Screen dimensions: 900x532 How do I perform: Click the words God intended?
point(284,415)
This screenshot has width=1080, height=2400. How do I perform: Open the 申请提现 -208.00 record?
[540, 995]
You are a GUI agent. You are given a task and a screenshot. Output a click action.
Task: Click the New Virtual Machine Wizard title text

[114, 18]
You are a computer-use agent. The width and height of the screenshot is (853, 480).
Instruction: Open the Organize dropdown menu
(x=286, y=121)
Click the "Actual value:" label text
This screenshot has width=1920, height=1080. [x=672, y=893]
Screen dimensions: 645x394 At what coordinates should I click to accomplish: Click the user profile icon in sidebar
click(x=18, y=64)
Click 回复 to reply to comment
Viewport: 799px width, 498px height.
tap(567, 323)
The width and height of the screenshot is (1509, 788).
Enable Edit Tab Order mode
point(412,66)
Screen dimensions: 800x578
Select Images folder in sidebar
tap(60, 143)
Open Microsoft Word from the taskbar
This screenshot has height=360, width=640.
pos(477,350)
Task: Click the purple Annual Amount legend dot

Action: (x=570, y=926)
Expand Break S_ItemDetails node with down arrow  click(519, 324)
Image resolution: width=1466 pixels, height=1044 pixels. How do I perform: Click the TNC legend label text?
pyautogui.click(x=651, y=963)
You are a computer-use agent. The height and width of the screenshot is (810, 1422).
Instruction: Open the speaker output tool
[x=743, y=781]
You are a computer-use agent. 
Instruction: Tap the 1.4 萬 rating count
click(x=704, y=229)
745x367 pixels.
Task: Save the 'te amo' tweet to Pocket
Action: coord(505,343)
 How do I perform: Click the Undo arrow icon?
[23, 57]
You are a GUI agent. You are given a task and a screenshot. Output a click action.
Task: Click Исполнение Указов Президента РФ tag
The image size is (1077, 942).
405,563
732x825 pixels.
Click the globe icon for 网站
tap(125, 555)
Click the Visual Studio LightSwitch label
+ + + + + + +
▶ **About this task**
The answer should consist of every line above in which "computer" appears.

▶ **Task result**
You are a computer-use agent. The width and height of the screenshot is (853, 480).
You are a computer-use agent. The height and width of the screenshot is (810, 1422).
You are a computer-use agent. 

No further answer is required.